[Exercise data — start]

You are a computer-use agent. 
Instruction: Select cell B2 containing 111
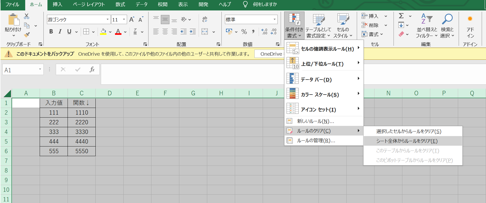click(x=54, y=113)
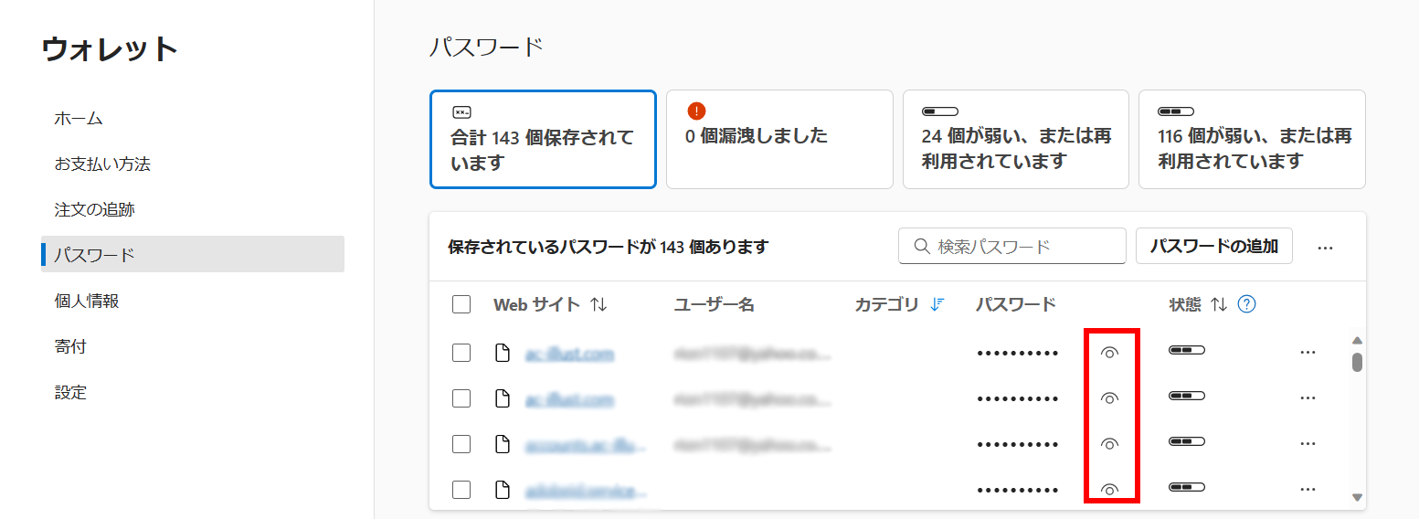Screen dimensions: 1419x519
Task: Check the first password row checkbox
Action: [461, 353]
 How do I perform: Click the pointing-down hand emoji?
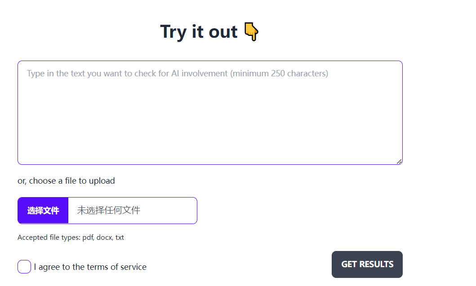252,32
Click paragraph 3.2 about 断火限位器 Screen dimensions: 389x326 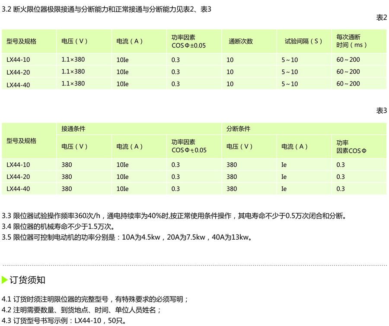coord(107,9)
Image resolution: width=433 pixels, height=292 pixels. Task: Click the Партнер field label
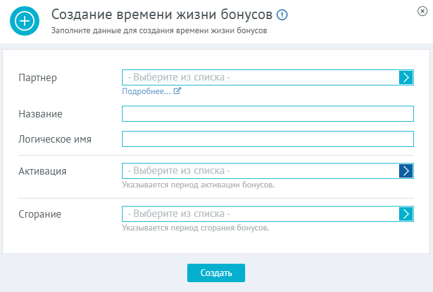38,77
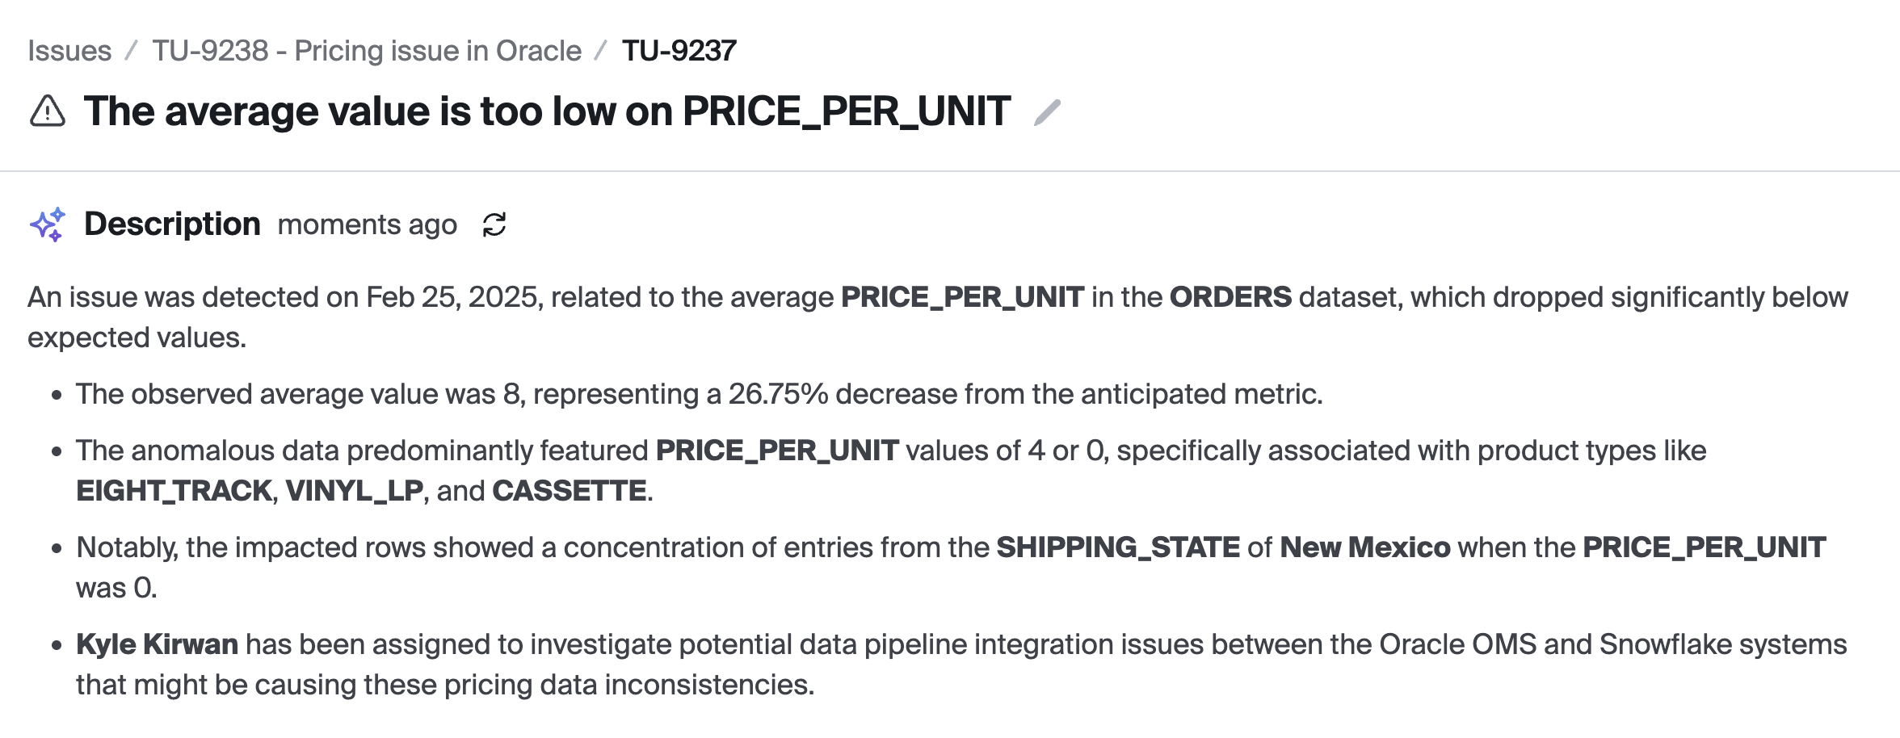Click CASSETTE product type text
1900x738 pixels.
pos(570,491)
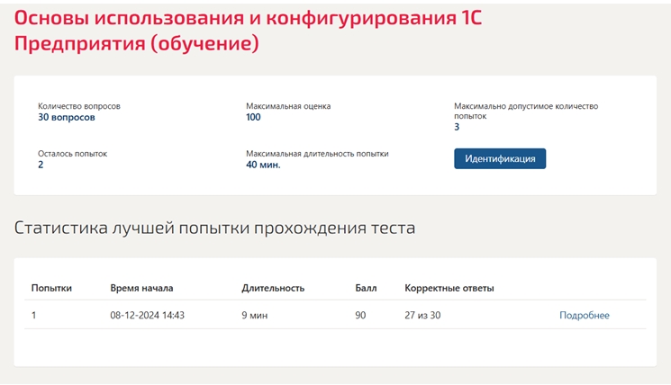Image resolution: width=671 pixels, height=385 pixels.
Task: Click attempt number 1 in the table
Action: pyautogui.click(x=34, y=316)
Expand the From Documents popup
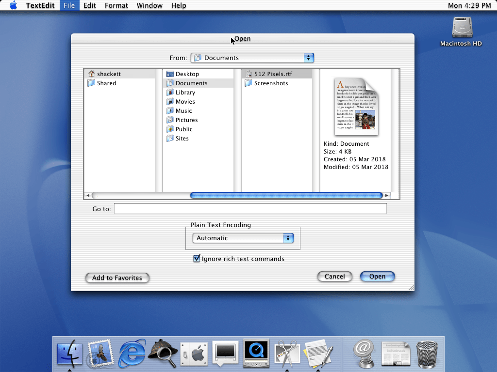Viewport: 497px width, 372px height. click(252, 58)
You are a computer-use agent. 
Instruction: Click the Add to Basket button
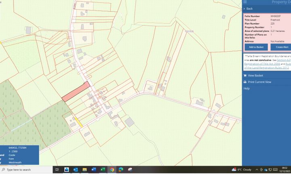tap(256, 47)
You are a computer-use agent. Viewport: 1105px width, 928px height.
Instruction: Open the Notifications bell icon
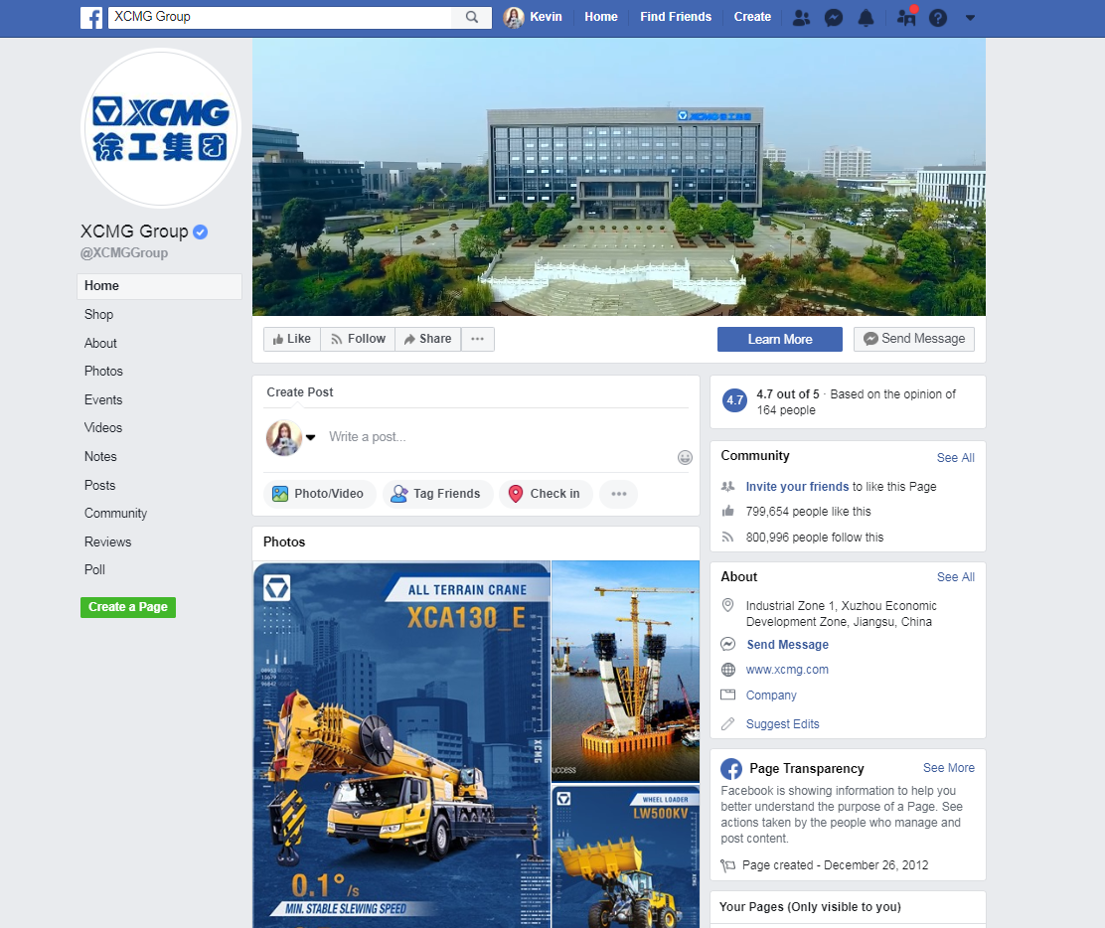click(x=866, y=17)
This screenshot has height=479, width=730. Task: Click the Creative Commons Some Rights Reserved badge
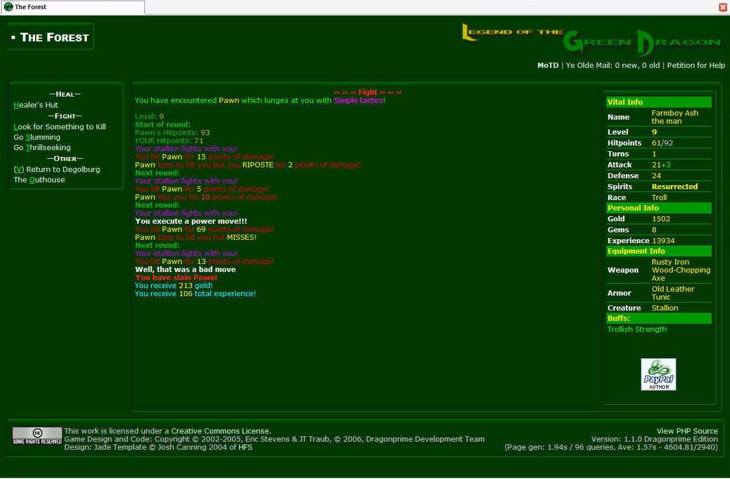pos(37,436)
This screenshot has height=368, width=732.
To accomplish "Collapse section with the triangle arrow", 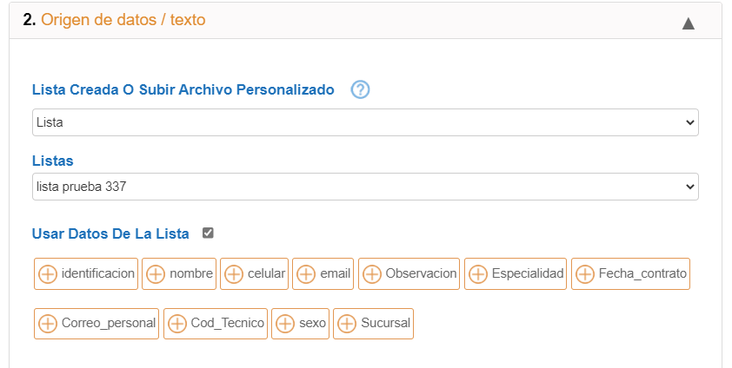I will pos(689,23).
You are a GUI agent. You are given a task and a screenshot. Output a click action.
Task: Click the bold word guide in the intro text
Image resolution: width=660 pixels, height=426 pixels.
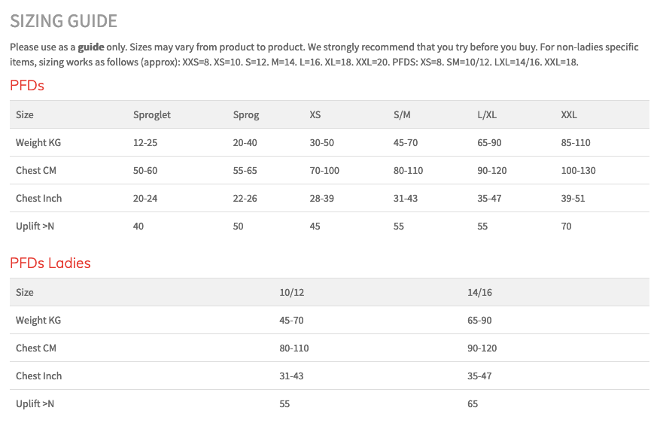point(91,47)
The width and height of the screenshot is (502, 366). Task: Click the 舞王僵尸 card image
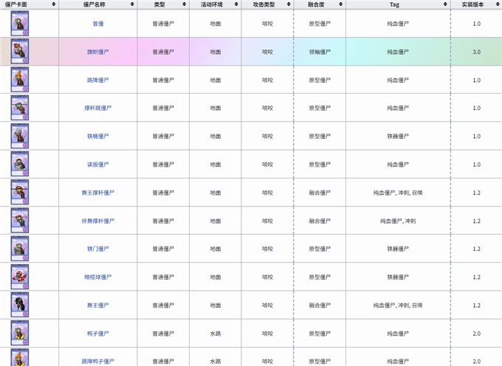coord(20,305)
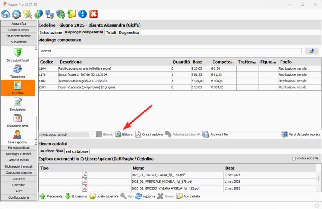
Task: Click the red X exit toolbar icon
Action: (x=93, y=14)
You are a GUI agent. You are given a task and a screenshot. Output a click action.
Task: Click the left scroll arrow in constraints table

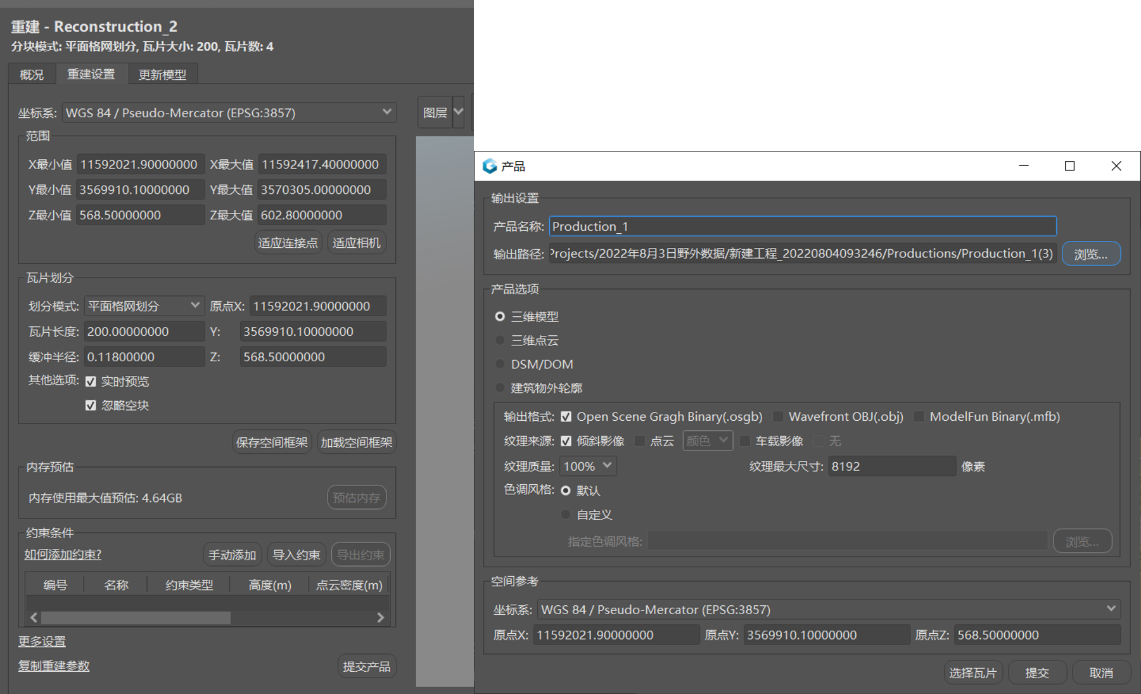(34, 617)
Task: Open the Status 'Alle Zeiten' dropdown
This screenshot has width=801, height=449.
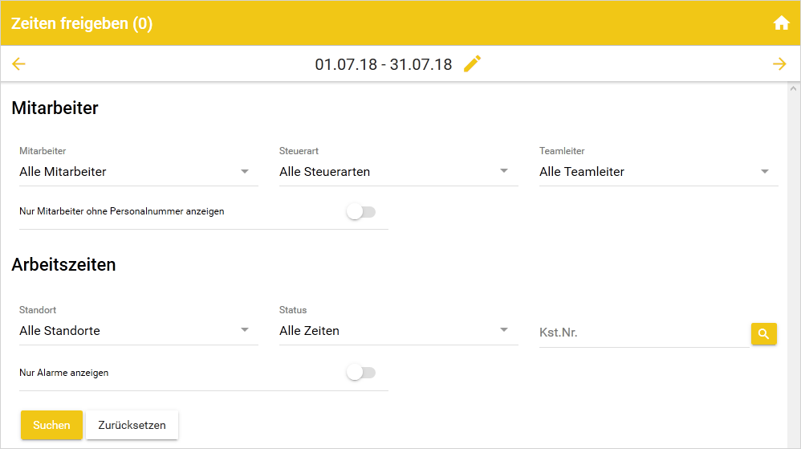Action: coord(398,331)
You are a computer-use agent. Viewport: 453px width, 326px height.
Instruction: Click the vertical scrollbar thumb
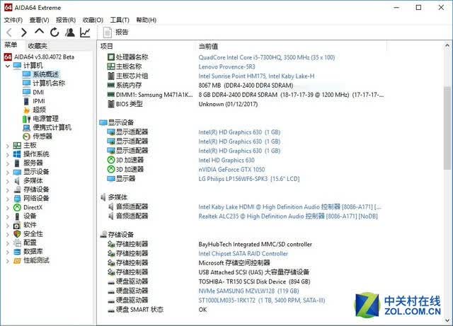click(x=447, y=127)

[Exercise data — finish]

Write out, word for word, the line containing "Task: Click the bold" and each line after it to the end of the data, and nothing more. Drop the pictures.

Task: Click the bold word guide in the intro text
Image resolution: width=660 pixels, height=426 pixels.
point(91,47)
The width and height of the screenshot is (502, 366). Task: Click the 舞王僵尸 card image
coord(20,305)
Task: Click the red X exit toolbar icon
Action: (x=93, y=14)
You are a GUI agent. You are given a task and a screenshot. Output a click action.
Task: Click the left scroll arrow in constraints table

(34, 617)
Task: Open the Status 'Alle Zeiten' dropdown
This screenshot has width=801, height=449.
Action: coord(398,331)
You are a computer-use agent. Viewport: 453px width, 326px height.
Instruction: Click the vertical scrollbar thumb
click(x=447, y=127)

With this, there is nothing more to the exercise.